Local sentiment is one of the most important priorities. Each death of a local boy can have a multiplying effect. "The more (a) local is killed, (the more) you will have a reaction," as Hooda says. For more than a year now, the funerals of young militants killed in action have been highly emotional events, drawing large crowds — and inspiring fresh teenagers to become militants.

These young recruits are sometimes jolted by the less-romantic reality they confront when they leave their homes. So surrender must be made easier — and the rehabilitation of former militants into society made smooth.

The rules only allow militants to surrender at four specified points — two trade and crossing points on the Line of Control, the Wagah border, and Delhi’s Indira Gandhi International Airport. Hooda points out that each of those points is hazardous for those who might want to surrender. For, Pakistani officials keep a hawk-eye on those who want to cross at Wagah and the specified trade and transit points. In fact, it takes several weeks to get through the red tape of permissions that are required to use those crossing points.

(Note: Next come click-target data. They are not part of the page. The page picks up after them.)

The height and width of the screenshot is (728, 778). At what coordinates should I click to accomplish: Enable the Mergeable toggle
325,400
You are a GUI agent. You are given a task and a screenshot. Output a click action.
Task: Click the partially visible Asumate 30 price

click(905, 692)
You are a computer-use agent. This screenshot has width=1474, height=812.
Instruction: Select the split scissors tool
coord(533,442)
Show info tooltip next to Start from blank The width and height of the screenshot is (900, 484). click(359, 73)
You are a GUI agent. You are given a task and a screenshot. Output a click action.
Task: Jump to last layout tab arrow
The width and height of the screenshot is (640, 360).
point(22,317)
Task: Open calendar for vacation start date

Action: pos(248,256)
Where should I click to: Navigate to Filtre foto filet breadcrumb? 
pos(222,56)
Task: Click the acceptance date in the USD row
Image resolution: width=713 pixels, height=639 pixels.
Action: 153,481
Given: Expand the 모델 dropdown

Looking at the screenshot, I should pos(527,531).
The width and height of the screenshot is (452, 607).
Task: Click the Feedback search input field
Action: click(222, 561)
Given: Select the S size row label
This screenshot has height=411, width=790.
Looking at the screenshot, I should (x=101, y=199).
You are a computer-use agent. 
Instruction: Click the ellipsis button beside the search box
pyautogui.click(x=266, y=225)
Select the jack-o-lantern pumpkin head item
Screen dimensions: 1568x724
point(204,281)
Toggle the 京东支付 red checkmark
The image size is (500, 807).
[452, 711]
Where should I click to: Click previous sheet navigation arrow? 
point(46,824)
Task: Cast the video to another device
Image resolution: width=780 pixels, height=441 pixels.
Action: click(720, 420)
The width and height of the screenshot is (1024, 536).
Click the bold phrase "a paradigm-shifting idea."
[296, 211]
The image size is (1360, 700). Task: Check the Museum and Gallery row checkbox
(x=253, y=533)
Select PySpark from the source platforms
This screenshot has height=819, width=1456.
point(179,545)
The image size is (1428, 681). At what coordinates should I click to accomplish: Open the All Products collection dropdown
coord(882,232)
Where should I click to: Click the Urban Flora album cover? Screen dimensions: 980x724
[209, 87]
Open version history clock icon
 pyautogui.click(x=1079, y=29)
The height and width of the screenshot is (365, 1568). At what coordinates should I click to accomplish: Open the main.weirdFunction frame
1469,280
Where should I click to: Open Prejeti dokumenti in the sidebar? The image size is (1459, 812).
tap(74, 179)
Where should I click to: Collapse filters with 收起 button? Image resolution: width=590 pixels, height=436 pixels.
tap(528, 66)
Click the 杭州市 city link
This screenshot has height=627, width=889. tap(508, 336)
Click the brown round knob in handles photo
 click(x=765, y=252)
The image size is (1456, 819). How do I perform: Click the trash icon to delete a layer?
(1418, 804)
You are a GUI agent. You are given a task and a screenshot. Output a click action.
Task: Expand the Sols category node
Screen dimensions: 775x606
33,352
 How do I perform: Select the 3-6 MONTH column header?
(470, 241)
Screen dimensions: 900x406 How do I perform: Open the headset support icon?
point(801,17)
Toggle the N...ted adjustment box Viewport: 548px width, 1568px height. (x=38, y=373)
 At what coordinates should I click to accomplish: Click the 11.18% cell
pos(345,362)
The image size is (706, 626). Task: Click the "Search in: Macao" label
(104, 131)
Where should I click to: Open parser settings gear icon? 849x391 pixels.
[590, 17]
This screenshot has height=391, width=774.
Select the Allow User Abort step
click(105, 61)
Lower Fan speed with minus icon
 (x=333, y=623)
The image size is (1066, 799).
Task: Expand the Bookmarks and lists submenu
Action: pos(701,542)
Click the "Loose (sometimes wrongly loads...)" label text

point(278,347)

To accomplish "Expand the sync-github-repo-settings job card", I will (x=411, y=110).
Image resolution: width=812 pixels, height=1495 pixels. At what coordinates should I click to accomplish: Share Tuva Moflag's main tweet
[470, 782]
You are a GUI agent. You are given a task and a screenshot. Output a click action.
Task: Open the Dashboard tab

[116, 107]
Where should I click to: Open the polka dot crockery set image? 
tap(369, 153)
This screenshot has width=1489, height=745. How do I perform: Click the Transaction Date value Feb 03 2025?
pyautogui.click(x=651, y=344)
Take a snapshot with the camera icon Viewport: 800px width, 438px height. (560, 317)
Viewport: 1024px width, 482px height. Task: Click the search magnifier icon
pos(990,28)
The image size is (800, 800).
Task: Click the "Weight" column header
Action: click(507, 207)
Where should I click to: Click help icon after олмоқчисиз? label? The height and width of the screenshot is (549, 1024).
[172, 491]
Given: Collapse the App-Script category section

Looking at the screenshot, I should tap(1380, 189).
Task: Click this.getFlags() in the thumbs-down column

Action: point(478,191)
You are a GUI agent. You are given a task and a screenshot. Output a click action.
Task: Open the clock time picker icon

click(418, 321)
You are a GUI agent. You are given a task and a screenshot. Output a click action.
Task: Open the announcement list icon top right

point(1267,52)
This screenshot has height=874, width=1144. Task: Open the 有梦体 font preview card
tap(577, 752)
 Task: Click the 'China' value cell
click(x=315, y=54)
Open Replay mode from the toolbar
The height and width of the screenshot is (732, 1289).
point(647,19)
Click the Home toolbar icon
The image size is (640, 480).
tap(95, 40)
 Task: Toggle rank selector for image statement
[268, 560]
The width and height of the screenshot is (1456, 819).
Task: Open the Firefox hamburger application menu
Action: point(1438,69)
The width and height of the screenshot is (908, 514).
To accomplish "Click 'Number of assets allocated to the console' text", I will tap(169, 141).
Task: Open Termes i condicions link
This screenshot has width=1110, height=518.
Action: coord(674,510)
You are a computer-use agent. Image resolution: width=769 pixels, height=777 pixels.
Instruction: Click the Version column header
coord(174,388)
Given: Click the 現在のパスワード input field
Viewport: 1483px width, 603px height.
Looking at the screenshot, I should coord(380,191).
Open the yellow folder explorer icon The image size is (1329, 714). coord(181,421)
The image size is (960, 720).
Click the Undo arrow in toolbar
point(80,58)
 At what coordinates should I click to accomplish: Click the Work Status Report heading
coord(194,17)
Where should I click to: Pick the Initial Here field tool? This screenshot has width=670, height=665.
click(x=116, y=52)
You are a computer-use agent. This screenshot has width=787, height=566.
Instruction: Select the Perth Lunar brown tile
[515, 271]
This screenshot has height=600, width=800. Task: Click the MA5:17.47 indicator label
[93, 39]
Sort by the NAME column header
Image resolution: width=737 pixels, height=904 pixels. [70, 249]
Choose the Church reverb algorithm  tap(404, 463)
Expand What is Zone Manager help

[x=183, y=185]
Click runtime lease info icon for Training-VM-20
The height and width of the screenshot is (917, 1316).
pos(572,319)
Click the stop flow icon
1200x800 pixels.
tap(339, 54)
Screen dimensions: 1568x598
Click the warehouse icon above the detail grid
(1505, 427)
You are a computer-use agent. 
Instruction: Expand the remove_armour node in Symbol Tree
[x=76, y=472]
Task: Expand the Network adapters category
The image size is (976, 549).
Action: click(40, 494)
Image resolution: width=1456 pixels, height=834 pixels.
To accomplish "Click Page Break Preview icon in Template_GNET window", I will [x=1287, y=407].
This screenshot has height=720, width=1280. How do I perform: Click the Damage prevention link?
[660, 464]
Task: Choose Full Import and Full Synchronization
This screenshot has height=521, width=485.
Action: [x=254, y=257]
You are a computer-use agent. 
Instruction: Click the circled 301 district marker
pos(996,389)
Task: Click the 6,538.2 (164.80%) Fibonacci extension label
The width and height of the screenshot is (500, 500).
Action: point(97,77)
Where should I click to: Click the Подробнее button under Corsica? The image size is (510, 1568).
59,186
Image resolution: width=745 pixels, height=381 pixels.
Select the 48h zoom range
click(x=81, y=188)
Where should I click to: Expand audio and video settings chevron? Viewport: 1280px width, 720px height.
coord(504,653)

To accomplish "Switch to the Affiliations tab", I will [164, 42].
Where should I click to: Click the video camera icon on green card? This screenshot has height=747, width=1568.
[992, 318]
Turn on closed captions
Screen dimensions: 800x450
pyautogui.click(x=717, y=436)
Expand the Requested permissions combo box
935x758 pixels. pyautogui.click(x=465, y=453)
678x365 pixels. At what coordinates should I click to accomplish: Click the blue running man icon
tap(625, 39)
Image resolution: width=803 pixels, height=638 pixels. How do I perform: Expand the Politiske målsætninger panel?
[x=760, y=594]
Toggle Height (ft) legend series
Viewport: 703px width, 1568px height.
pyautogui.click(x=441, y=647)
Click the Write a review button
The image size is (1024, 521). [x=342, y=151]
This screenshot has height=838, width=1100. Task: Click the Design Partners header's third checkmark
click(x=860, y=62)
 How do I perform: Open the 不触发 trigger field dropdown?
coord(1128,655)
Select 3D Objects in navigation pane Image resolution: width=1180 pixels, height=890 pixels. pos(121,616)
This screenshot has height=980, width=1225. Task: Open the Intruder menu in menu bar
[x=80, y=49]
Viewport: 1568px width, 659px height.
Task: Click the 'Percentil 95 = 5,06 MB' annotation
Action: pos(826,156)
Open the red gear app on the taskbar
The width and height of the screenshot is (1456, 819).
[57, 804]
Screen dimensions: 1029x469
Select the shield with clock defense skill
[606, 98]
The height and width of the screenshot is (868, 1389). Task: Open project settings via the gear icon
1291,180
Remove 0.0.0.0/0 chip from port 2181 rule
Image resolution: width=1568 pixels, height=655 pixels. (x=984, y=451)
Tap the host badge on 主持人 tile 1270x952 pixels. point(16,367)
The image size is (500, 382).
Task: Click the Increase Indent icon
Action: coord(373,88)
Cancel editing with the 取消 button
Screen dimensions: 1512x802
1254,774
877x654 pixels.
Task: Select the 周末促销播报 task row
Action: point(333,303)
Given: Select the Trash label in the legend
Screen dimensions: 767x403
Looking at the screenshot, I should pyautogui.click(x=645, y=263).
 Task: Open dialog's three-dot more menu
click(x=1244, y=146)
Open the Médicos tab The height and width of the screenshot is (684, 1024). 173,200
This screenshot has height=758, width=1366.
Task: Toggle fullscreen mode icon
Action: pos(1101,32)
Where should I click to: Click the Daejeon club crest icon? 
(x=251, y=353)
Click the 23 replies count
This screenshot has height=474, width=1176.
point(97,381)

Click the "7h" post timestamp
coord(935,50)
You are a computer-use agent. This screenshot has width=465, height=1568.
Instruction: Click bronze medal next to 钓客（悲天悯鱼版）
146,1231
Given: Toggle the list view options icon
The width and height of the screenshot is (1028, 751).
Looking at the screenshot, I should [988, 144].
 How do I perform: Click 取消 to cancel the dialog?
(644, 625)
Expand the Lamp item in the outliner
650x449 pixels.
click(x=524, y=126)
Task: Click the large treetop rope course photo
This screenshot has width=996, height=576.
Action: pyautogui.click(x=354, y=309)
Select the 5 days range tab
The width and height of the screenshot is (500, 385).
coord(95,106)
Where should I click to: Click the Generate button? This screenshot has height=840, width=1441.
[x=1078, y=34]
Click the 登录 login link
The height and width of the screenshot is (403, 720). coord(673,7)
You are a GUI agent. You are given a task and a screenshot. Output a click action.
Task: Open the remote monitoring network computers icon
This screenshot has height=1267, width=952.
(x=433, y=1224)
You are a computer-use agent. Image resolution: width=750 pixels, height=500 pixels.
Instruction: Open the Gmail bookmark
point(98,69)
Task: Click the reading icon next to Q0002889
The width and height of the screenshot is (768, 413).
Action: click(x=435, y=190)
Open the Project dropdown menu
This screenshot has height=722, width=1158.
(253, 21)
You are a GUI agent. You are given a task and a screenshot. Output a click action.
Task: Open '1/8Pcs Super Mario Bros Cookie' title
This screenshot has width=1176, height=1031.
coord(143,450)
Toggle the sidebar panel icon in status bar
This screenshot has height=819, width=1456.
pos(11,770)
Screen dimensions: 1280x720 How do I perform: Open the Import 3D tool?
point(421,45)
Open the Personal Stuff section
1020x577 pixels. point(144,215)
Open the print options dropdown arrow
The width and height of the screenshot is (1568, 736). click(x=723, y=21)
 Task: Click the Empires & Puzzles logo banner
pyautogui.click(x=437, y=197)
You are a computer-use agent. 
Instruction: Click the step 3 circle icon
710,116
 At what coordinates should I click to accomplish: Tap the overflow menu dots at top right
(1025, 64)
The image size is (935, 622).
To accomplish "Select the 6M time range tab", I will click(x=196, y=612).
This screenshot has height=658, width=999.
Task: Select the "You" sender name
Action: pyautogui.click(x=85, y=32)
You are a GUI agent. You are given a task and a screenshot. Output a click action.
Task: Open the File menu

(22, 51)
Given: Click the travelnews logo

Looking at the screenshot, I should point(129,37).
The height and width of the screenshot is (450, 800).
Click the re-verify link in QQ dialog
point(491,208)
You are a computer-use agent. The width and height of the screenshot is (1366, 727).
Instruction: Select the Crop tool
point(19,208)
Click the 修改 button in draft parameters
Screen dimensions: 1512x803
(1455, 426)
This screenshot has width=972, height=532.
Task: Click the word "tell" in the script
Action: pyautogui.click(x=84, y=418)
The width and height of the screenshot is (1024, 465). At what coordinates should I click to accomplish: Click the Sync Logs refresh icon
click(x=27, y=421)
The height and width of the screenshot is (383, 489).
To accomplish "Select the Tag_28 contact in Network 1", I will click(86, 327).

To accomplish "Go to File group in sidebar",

The result is that many of those who actually want to surrender try and get to Nepal and then cross the border into India — or find their way surreptitiously across the Line of Control or border. But using either of those methods puts them on the wrong side of the rules. Since they cannot technically surrender thus, they can be treated as terrorists, and of course the laws for that category are daunting.

The trouble for an army commander such as Hooda is that this causes many of those who may changed their minds after getting to Pakistan to remain in the ranks of militants. And, any smart strategist knows that, even if a local militant is often less lethal than a foreigner, a local draws in the wider support of the community — and that can be a far greater challenge in a situation like Kashmir.

The general also refers critically to the post-surrender dimension of policy. "There is no rehabilitation dimension, as far as the surrender policy is concerned."

Indeed, the message that goes out from those who have surrendered in the past is that it leads to a life of social, economic and political marginalisation, shame and harassment. In many cases, special cells of the local police demand that a surrendered militant report to them regularly, and then force them to do what those cells require.

If militants felt assured that they would be protected by law-enforcers, and be able to fruitfully resume their places as respectable members of society, it might attract more militants to surrender.

For the many who realise too late that life as a militant is not as wonderful as it is made out to be, far greater room for manoeuvre to make a U-turn must be provided.